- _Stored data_
****************

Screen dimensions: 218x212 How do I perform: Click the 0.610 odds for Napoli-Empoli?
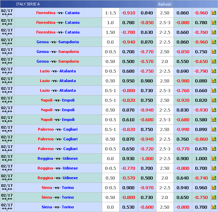(128, 120)
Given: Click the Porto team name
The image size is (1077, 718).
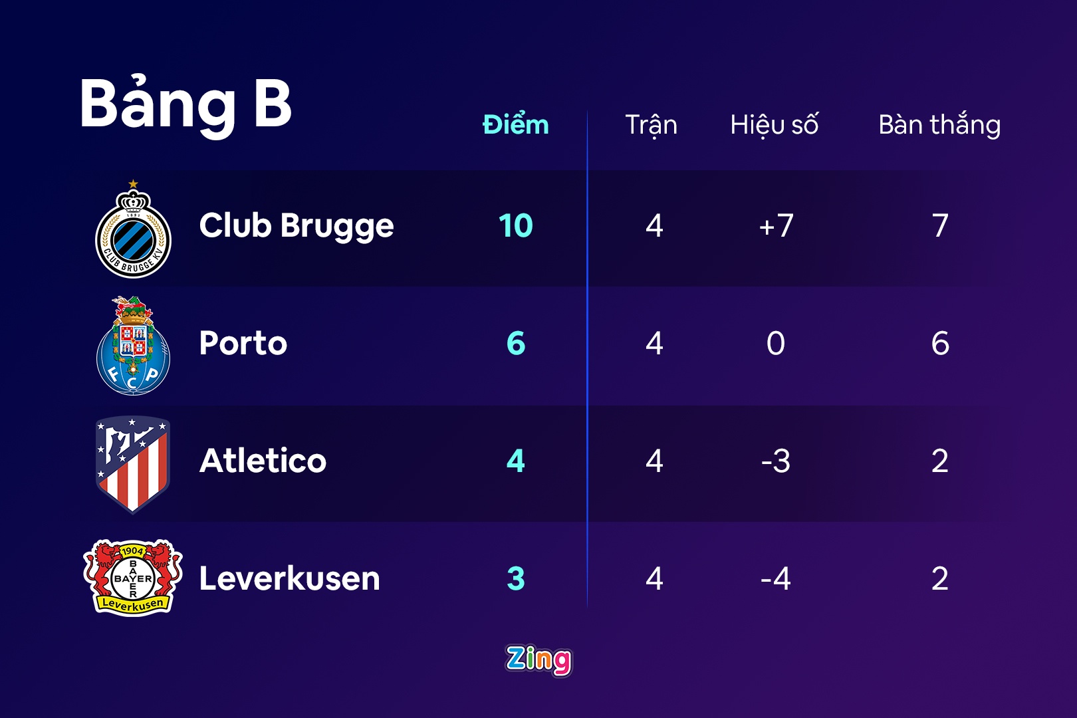Looking at the screenshot, I should coord(243,343).
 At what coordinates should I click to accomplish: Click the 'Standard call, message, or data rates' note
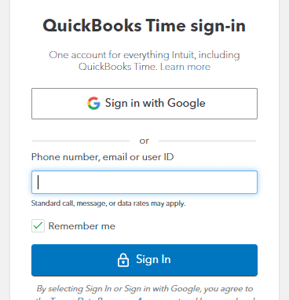108,203
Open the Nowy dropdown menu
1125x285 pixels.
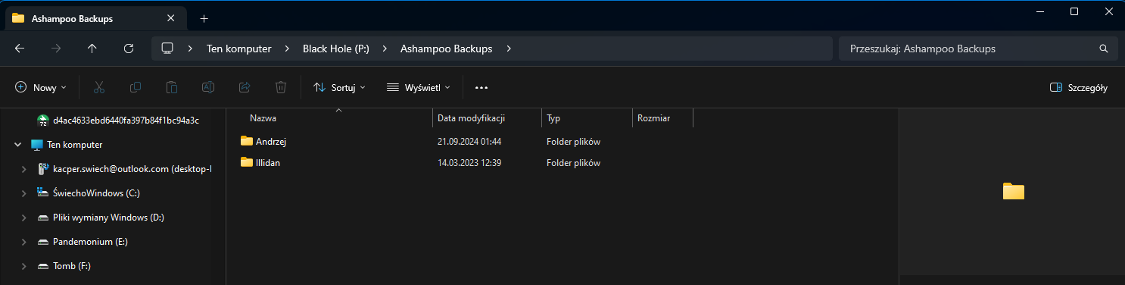[x=41, y=87]
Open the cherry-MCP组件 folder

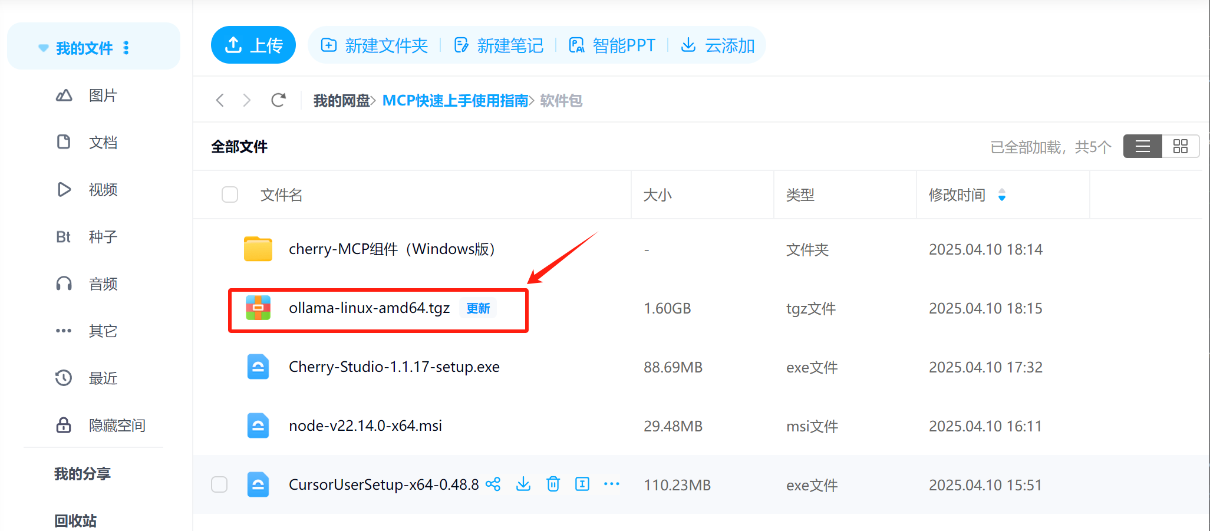[392, 249]
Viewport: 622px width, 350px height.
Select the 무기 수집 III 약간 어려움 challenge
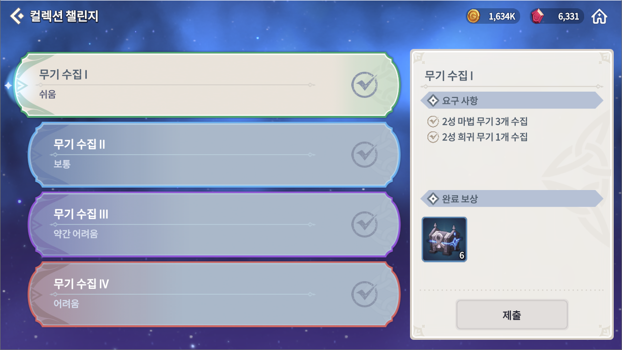(x=214, y=224)
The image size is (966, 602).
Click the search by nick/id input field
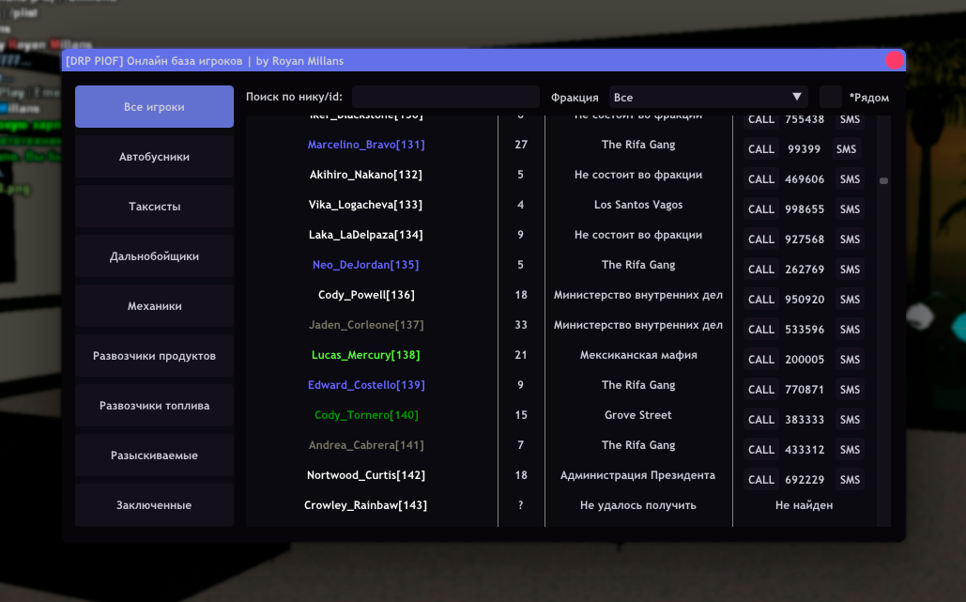[445, 97]
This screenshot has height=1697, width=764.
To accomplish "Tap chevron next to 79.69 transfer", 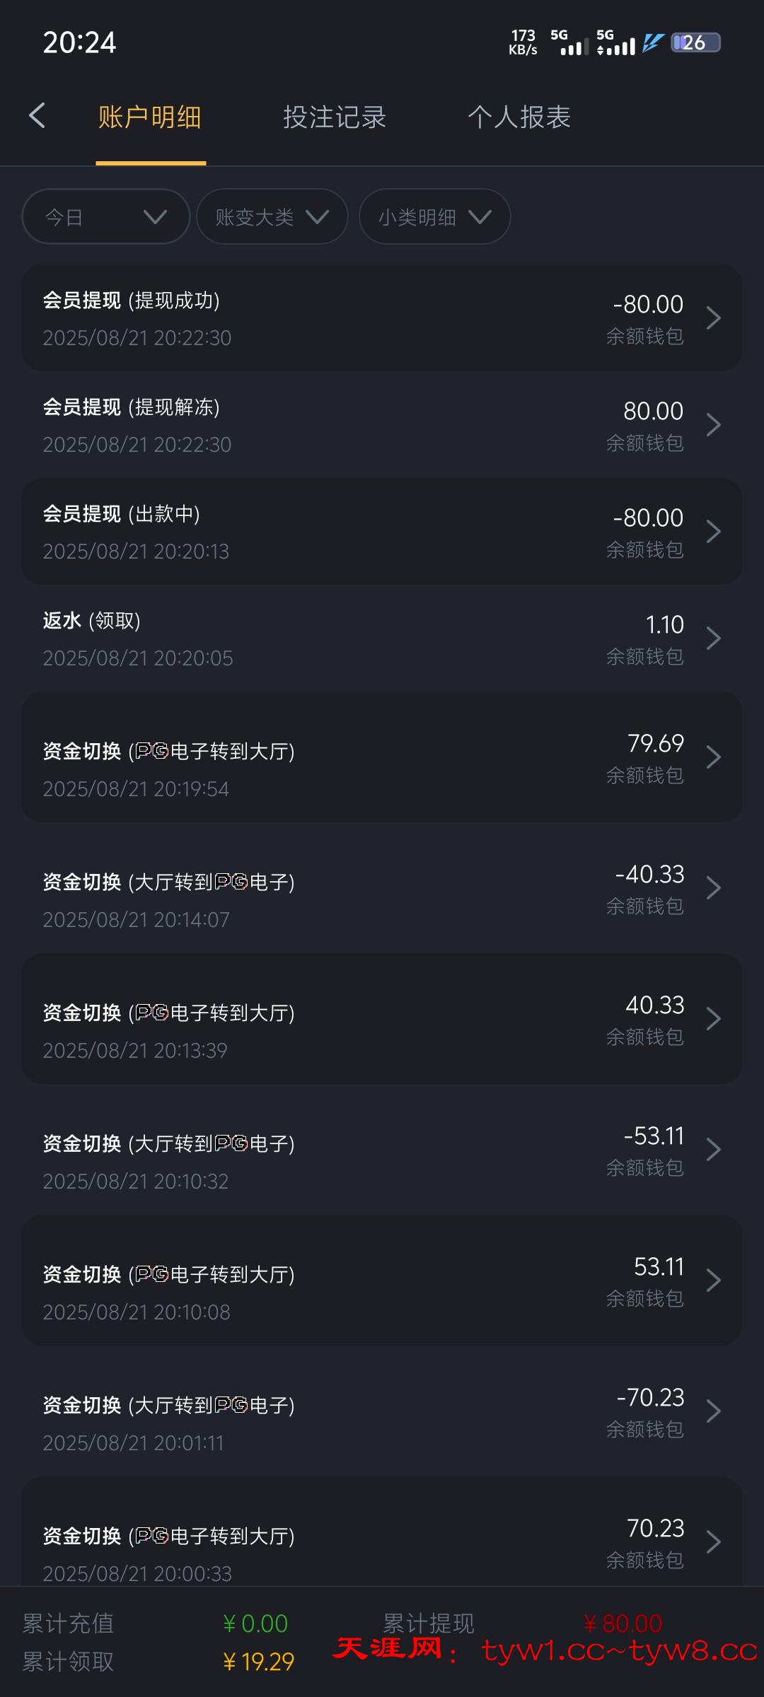I will [x=713, y=757].
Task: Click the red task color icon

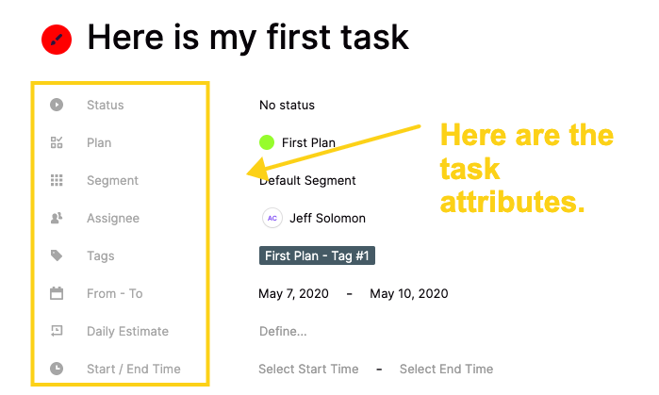Action: tap(57, 40)
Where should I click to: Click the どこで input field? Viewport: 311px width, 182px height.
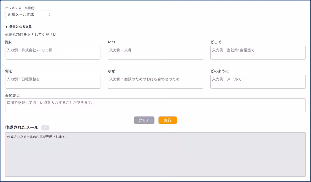[x=258, y=53]
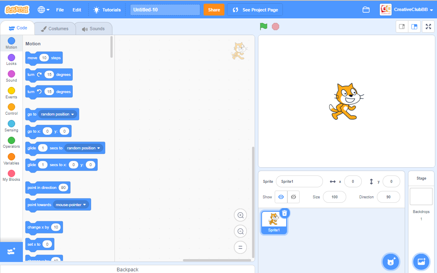Image resolution: width=437 pixels, height=273 pixels.
Task: Open the 'point towards mouse-pointer' dropdown
Action: tap(85, 204)
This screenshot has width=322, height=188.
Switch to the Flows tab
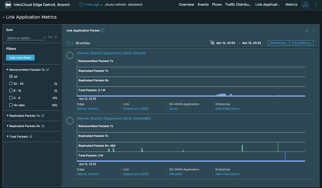[x=217, y=5]
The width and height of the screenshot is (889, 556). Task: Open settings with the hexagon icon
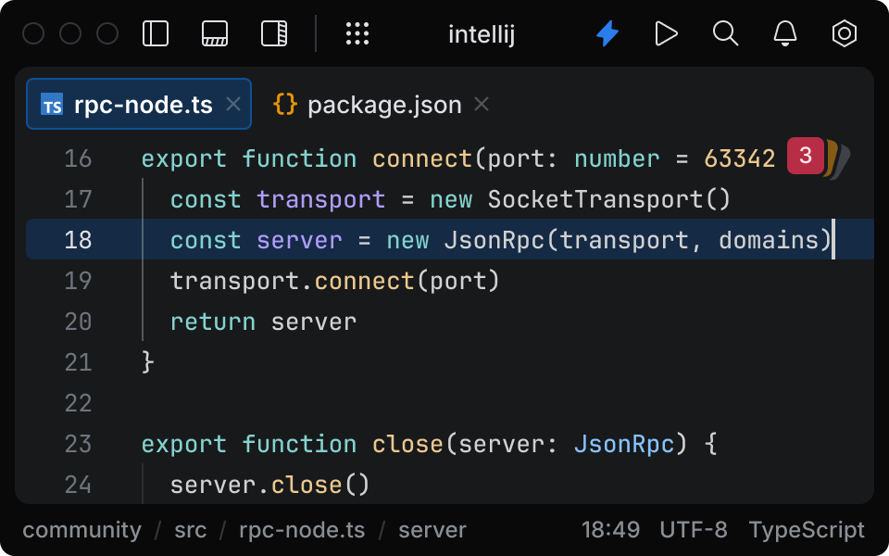[844, 33]
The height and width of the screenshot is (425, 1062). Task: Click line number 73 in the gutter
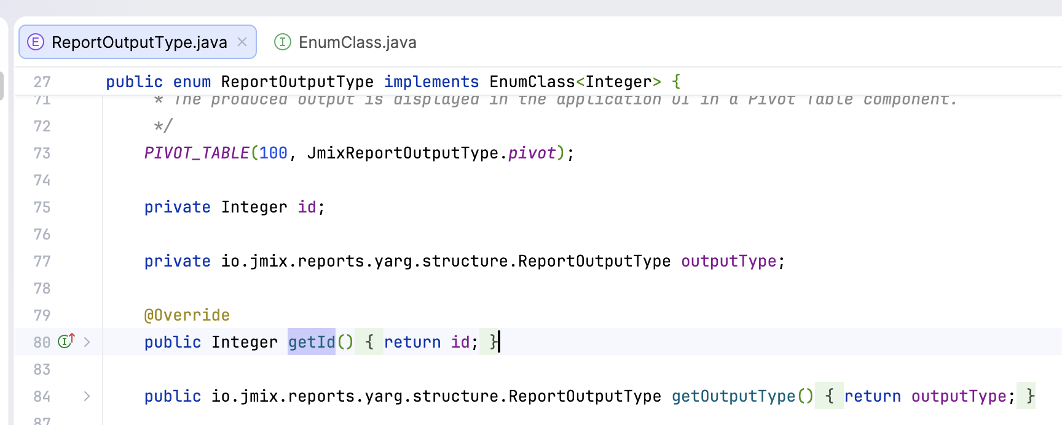[42, 153]
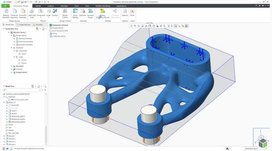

****************

Write out, word for word, the line containing "The width and" and each line after it to the end of the data, and nothing more. Drop the pictures.

The width and height of the screenshot is (889, 556). Task: Open settings with the hexagon icon
[844, 33]
The height and width of the screenshot is (425, 1062). Task: Click line number 73 in the gutter
[42, 153]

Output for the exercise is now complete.